▸ **Aufgabenliste**
[1] Wiederhole aus dem Text zur Uraufführung der Horváth-Oper den Abschnitt von „Von Wolf-Dieter Peter“ bis einschließlich „im Bregenzer Festspielhaus.“ wortgetreu.
[2] Gib bitte die Zeilen der Auflistung vom Anfang bis einschließlich der Zeile mit „point(585,346)“ unverändert wieder, und zwar nur diese.

▸ **Vorliegender Text**
Ödön von Horváths "Geschichten aus dem Wiener Wald" von 1931 wurden innerhalb kürzester Zeit zu seinem erfolgreichsten Stück. Jetzt hat der Wiener HK Gruber aus dem Stoff eine Oper gemacht, die ihre Uraufführung bei den Bregenzer Festspielen feierte.

Von Wolf-Dieter Peter | 24.07.2014
    HK Gruber beim Dirigieren
    Der österreichische Dirigent HK (Heinz Karl) Gruber, hier als Dirigent der Wiener Philharmoniker 2006. (dpa / picture alliance / epa Keystone Urs Flueeler)
    "Wien zartbitter" hat der scheidende Intendant David Pountney als Motto der diesjährigen Festspiele gewählt. Die eröffnende Uraufführung – die Vertonung von Ödön von Horváths bösem Schauspiel "Geschichten aus dem Wiener Wald" durch das Wiener Multitalent HK Gruber – ließ eher "galle-bitter" erwarten: Horváth dachte in den 1930er Jahren an eine Vertonung durch Kurt Weill – und der 71-jährige Heinz Karl Gruber ist ein anerkannter Brecht-Weill-Interpret, dazu einer, der gegen die typisch "Weana Gmüatlichkeit" kabarettistisch und künstlerisch bissig ansingt und ankomponiert. Es wurde ein überraschend "anderer" Abend im Bregenzer Festspielhaus.
    Horváth hat in seinem Schauspiel die miteinander verschlungenen Schicksale von mehr oder minder sozial Deprivierten dargestellt: das süße Wiener Mädl, das den soliden Metzger ausschlägt und von einem Strizzi ein uneheliches Kind kriegt; eine resche Tabak-Trafikantin, die mit jungen Liebhabern gegen das Altern angeht; bigotte, verlogen hochmoralische Kleinbürger; eine seelisch abgründige Großmutter, die das Kind umbringt; das Mädel als Nackttänzerin und Diebin, die am Ende vom Metzger in eine sogenannte gutbürgerliche Ehe wie eine "Beute" davongetragen wird.

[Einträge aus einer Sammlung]
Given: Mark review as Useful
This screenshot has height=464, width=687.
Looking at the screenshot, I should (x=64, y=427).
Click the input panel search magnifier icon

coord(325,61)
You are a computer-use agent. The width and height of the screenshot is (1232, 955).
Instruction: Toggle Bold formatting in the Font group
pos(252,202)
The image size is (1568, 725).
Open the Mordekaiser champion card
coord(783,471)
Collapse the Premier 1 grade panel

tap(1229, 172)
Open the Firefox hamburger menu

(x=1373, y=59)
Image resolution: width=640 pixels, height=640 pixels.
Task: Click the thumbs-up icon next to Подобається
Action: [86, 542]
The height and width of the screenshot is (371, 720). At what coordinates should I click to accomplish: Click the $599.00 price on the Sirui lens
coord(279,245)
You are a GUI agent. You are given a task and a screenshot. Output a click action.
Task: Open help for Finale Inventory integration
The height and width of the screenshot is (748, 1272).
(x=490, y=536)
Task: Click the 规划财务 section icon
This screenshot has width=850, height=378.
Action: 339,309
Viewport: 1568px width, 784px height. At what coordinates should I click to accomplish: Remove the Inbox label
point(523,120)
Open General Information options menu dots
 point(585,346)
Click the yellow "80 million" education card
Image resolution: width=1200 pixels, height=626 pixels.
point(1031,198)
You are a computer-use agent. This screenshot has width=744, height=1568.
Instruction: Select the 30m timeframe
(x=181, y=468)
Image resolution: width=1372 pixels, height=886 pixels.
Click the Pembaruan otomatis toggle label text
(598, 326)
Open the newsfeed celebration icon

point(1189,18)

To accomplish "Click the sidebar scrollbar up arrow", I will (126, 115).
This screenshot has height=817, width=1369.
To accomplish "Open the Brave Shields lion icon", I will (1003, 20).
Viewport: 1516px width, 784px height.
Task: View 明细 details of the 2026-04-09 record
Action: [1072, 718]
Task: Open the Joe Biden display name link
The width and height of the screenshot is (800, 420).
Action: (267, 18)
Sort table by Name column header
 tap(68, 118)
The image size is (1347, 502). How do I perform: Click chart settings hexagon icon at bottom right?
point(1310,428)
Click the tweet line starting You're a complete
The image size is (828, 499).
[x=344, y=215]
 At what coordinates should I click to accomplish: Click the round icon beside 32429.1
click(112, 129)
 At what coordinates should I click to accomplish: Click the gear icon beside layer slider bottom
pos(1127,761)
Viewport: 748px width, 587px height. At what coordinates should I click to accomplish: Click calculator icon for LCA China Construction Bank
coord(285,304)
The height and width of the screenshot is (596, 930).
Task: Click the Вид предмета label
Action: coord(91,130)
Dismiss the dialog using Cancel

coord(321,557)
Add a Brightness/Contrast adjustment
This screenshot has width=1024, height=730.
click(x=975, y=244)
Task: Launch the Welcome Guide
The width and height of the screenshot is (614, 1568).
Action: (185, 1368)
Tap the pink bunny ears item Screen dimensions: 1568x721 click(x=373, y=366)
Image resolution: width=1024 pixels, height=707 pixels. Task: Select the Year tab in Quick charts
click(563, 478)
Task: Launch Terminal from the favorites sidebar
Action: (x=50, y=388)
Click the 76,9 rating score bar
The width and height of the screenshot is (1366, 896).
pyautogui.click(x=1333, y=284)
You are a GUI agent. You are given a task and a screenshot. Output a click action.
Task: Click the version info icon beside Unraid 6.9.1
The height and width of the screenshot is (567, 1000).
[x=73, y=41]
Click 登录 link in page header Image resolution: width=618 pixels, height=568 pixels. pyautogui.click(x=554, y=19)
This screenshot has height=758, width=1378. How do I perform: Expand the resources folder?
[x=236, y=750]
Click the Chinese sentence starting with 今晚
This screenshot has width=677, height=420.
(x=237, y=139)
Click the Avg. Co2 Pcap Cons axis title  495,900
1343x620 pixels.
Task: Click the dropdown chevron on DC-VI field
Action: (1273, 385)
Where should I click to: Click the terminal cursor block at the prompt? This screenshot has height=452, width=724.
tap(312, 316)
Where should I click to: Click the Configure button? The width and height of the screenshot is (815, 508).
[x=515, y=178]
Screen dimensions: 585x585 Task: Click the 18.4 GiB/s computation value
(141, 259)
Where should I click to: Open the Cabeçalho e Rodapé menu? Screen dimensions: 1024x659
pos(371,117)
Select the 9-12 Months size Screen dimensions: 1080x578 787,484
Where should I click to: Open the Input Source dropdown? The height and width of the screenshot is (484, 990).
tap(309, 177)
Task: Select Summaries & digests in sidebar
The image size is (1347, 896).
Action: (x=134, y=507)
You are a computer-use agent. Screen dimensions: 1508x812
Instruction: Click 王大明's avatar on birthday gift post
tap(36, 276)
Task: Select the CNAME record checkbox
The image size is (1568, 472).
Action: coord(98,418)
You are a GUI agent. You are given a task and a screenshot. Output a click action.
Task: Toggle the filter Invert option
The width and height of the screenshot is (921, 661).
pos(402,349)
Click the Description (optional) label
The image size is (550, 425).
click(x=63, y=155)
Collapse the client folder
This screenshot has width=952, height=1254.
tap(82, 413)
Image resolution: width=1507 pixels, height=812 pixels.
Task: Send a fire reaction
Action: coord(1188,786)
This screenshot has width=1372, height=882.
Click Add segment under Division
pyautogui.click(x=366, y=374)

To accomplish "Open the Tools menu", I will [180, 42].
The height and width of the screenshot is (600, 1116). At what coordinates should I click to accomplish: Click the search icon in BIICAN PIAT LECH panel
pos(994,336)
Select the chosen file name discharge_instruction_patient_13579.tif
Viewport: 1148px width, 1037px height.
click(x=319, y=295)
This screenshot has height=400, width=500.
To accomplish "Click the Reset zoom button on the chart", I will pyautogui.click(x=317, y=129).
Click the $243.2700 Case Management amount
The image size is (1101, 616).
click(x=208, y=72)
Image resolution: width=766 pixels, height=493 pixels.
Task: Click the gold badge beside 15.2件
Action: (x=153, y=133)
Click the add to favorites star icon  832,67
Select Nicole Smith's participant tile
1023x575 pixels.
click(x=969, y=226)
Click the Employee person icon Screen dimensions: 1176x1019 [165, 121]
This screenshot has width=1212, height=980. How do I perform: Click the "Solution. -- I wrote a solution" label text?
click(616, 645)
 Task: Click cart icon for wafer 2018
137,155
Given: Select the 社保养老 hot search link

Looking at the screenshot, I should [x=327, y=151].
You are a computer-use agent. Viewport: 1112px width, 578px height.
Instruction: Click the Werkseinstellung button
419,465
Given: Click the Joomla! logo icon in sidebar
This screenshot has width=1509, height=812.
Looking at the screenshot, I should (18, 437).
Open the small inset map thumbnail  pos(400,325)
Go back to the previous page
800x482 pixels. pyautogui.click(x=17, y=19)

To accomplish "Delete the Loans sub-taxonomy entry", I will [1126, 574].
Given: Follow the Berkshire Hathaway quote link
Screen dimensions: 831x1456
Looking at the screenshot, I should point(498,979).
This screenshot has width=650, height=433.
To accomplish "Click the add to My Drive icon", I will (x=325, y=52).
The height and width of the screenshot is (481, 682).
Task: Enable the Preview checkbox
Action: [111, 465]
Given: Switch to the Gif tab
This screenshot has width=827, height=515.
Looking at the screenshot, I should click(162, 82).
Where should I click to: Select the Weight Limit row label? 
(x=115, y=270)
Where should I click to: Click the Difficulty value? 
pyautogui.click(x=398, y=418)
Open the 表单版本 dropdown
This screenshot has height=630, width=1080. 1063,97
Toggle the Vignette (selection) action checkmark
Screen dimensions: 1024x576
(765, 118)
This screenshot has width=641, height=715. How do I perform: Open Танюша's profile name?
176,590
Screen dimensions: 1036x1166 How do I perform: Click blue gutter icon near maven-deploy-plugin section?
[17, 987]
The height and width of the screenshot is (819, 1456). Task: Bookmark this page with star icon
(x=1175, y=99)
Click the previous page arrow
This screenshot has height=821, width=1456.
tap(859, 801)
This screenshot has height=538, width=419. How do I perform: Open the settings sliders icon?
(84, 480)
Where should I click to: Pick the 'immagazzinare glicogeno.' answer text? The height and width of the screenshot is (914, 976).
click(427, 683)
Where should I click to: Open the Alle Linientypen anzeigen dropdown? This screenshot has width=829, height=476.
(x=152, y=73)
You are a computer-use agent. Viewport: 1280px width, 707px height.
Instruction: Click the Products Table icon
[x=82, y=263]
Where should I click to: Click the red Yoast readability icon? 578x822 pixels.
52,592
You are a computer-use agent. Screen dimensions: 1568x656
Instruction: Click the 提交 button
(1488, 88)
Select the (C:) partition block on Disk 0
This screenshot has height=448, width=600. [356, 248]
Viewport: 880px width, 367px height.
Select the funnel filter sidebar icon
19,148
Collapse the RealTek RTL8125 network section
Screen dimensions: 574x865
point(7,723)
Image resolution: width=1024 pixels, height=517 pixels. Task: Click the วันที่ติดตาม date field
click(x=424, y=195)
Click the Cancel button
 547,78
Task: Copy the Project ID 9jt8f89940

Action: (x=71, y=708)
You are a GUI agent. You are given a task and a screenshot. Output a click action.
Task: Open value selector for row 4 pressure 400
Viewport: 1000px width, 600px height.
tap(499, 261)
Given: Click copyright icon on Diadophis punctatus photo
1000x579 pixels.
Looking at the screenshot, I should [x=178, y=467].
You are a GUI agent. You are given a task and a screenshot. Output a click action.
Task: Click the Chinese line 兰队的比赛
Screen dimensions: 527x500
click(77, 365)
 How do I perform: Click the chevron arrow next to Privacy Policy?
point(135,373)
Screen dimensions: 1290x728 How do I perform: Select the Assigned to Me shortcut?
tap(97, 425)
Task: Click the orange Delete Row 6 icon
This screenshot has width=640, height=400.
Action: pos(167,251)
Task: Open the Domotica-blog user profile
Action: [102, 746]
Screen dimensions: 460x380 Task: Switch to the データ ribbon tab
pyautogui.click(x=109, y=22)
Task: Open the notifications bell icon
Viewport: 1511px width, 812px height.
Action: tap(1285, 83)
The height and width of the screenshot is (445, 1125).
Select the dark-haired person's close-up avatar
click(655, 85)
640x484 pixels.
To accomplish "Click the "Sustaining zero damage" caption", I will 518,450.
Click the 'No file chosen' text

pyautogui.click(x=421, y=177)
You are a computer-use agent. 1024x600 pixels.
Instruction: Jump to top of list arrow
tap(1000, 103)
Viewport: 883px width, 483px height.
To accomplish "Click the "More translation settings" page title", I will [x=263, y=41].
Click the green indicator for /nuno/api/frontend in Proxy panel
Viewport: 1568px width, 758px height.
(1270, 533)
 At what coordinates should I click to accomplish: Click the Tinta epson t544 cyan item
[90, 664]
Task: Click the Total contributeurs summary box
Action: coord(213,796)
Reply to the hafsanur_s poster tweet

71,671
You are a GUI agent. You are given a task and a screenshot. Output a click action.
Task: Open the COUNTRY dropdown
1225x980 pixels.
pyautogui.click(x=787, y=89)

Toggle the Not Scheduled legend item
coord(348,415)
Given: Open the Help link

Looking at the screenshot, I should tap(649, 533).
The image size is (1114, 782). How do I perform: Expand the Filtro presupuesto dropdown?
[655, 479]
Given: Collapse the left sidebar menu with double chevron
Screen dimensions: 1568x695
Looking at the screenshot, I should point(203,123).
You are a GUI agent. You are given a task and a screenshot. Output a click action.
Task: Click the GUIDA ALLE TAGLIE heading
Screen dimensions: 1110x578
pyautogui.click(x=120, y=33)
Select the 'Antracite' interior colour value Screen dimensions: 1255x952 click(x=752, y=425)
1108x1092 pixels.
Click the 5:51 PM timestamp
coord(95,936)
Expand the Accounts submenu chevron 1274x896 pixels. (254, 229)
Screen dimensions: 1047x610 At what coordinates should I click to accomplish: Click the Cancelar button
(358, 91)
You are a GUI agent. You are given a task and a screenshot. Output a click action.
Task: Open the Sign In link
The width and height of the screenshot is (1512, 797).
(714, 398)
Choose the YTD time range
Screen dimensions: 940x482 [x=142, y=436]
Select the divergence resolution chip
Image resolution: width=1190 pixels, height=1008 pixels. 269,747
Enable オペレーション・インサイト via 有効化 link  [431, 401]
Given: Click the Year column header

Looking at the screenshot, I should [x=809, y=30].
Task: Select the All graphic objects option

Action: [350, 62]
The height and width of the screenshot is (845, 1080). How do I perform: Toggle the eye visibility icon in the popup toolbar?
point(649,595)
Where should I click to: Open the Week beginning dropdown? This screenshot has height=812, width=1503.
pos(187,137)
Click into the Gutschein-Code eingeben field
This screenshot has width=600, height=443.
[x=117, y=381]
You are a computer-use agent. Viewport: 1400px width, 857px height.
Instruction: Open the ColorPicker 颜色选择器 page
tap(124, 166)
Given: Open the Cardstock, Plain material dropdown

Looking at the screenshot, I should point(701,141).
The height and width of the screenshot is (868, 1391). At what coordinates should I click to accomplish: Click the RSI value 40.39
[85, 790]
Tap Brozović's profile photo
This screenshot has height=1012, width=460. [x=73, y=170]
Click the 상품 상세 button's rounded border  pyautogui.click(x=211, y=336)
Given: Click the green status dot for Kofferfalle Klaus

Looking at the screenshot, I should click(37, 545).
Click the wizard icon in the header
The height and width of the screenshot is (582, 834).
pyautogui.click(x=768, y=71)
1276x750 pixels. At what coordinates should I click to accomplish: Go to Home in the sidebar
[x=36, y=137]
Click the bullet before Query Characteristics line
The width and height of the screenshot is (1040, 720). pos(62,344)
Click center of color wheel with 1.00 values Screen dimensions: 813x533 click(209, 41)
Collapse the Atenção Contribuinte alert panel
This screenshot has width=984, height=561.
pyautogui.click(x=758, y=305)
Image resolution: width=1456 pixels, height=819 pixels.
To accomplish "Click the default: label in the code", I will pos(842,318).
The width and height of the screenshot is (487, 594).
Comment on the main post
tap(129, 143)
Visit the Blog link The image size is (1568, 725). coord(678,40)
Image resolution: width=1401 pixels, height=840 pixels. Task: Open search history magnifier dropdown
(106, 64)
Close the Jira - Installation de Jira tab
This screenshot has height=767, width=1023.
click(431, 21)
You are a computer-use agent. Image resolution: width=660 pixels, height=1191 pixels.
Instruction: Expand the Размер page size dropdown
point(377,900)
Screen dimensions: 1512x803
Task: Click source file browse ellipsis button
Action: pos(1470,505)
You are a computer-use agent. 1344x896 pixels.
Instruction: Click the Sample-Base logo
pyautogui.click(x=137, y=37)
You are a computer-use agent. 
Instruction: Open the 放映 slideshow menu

▸ **Ergebnisse**
[1]
Von Wolf-Dieter Peter | 24.07.2014
    HK Gruber beim Dirigieren
    Der österreichische Dirigent HK (Heinz Karl) Gruber, hier als Dirigent der Wiener Philharmoniker 2006. (dpa / picture alliance / epa Keystone Urs Flueeler)
    "Wien zartbitter" hat der scheidende Intendant David Pountney als Motto der diesjährigen Festspiele gewählt. Die eröffnende Uraufführung – die Vertonung von Ödön von Horváths bösem Schauspiel "Geschichten aus dem Wiener Wald" durch das Wiener Multitalent HK Gruber – ließ eher "galle-bitter" erwarten: Horváth dachte in den 1930er Jahren an eine Vertonung durch Kurt Weill – und der 71-jährige Heinz Karl Gruber ist ein anerkannter Brecht-Weill-Interpret, dazu einer, der gegen die typisch "Weana Gmüatlichkeit" kabarettistisch und künstlerisch bissig ansingt und ankomponiert. Es wurde ein überraschend "anderer" Abend im Bregenzer Festspielhaus.

[2]
Given: Mark review as Useful
This screenshot has height=464, width=687.
Looking at the screenshot, I should (x=64, y=427).
Click the input panel search magnifier icon

coord(325,61)
You are a computer-use agent. The width and height of the screenshot is (1232, 955).
Instruction: Toggle Bold formatting in the Font group
pos(252,202)
The image size is (1568, 725).
Open the Mordekaiser champion card
coord(783,471)
Collapse the Premier 1 grade panel

tap(1229, 172)
Open the Firefox hamburger menu

(x=1373, y=59)
Image resolution: width=640 pixels, height=640 pixels.
Task: Click the thumbs-up icon next to Подобається
Action: [86, 542]
The height and width of the screenshot is (371, 720). At what coordinates should I click to accomplish: Click the $599.00 price on the Sirui lens
coord(279,245)
You are a GUI agent. You are given a task and a screenshot. Output a click action.
Task: Open help for Finale Inventory integration
The height and width of the screenshot is (748, 1272).
(x=490, y=536)
Task: Click the 规划财务 section icon
This screenshot has width=850, height=378.
Action: 339,309
Viewport: 1568px width, 784px height. At what coordinates should I click to accomplish: Remove the Inbox label
point(523,120)
Open General Information options menu dots
 point(585,346)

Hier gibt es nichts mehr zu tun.